Today was day one; the first official day of the Truck Safety Coalition’s Sorrow to Strength Conference, held this year in Alexandria Virginia, across the Potomac River from Washington DC.

Alexandria is beautiful. Yesterday evening my husband and I walked a few blocks of the historic shopping district, me trying not to trip as my bifocal glasses distorted the already bumpy brick paved sidewalks.

I watched the families, decked out in shorts and flip flops eating ice cream and laughing. I wished we were here on a vacation.

Pretty row houses.

Instead I spent a sleepless night going over my opening remarks, worrying about people’s arrival times, how to coordinate lunch, whether or not this person was going to get along with that person. Turns out I worried needlessly, as is often the case with me. Still, I can’t seem to help it.

Day one went really well, if you can call listening to story after story of horrific truck crashes, death and injury while wiping tears from our eyes going well. This year we have at least four new families, most of their losses are within the past 18 months. It was hard for them, extraordinarily hard, to stand up and tell us about the crash, and then later in the day tell us something special that they miss about their lost loved one, or about the loss in their own life if they were a survivor.

Pretty hotel.

It takes courage for families to show up at a conference like this, let alone speak aloud of unspeakable tragedy.

But I know that once they get that story out there, shared among other families who have suffered similar pain, they will begin to feel a tiny bit better. There’s no greater group of people to share their tragedy with than the families here. And tomorrow will be a bit easier as we’re focused less on our loss and more on getting change done.

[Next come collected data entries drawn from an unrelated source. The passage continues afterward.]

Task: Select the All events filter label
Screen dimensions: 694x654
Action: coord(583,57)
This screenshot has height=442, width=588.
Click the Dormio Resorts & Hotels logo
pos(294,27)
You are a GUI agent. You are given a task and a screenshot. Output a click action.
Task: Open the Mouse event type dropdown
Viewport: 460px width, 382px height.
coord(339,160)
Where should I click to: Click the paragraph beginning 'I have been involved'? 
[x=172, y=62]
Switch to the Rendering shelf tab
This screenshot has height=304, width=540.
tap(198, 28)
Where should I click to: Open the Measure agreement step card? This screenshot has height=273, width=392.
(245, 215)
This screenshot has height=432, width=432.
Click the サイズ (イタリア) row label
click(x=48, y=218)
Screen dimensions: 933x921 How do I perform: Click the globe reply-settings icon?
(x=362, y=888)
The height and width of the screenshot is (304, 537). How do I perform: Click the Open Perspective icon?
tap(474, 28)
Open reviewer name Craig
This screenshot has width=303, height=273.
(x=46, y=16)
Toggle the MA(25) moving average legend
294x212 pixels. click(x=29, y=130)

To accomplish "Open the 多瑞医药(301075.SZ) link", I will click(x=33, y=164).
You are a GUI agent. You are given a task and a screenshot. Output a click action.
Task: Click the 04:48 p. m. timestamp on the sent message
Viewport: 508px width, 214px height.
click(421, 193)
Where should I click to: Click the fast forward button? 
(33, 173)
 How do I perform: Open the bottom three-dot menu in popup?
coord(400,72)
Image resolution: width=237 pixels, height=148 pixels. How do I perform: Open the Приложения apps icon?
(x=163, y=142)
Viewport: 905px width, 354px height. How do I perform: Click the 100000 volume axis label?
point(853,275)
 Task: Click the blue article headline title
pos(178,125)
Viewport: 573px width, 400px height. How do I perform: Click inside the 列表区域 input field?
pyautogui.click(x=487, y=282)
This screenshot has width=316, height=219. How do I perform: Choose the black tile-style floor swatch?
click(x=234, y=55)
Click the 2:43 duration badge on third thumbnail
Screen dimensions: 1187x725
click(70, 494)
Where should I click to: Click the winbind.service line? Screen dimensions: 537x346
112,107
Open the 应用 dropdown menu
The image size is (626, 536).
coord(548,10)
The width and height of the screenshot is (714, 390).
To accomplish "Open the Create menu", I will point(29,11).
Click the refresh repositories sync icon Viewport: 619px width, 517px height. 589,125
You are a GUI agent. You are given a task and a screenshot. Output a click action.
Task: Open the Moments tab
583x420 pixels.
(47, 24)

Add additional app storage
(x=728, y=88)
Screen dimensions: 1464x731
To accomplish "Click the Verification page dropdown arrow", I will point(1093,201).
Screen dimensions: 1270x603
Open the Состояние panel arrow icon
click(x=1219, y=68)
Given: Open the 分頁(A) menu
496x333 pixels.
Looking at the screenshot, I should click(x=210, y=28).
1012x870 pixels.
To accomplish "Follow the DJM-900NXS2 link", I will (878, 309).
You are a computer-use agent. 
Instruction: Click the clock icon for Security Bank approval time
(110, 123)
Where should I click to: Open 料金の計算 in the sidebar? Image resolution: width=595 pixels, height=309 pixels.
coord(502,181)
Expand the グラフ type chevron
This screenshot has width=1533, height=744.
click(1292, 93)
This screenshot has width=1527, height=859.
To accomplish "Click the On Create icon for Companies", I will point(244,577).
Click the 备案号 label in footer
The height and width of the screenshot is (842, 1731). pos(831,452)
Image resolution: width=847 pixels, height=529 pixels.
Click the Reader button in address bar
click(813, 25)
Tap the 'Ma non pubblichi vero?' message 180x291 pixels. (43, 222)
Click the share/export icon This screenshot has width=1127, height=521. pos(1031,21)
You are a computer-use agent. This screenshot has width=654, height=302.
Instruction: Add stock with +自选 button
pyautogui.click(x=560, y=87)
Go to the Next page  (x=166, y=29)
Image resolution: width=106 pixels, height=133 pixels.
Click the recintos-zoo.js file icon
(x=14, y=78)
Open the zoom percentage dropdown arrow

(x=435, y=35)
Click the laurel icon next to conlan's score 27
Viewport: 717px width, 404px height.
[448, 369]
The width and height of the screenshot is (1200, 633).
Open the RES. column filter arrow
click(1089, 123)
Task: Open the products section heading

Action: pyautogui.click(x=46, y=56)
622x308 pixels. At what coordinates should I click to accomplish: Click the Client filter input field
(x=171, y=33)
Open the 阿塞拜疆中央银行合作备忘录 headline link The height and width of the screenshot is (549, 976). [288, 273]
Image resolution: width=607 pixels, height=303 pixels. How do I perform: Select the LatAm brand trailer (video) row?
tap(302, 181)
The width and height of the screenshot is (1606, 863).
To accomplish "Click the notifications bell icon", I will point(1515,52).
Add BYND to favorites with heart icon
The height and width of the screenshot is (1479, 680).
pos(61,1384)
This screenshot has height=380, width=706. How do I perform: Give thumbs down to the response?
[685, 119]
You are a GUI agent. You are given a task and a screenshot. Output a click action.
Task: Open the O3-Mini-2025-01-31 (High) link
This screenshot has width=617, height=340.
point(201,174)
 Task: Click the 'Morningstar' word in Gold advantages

We’ll be learning about talking to politicians and media and agencies.

We’ll be gathering our strength for the fight.

During one of our sessions today a long time volunteer told the new families not to worry about understanding everything. “We’ve got your back,” she said. And she’s right. We’ve got these new families in our hearts and in our memories and even after we head home next week they will still be with us. We’ve got their backs and always will, And in two years when they come back to the conference, they’ll be in a position to help the next wave of new families.

Feels like a summer night.

Because there will be new families here at the next conference, and our hearts will break all over again to see their fresh and raw grief. But we’ll have their backs and the backs of the families after that and the ones that come after that.

We have to make at least some of this stop.

As one volunteer said today, speaking to us all, “Make your voice heard. Make sure they hear you in your meetings. Show your emotion, let them see your grief. They owe you that much. Make them hear.” We’ll be on the Hill Monday through Wednesday. I hope you can hear our voices all the way out where you all live. We’re going to be making a mighty sound.

And there are going to be tears.

Shared by another Truck Safety Volunteer on Facebook tonight:

“Tears are how our heart speaks when our lips can not describe how much we’ve been hurt.”

I felt you with me all day long Dad.

Younger dad.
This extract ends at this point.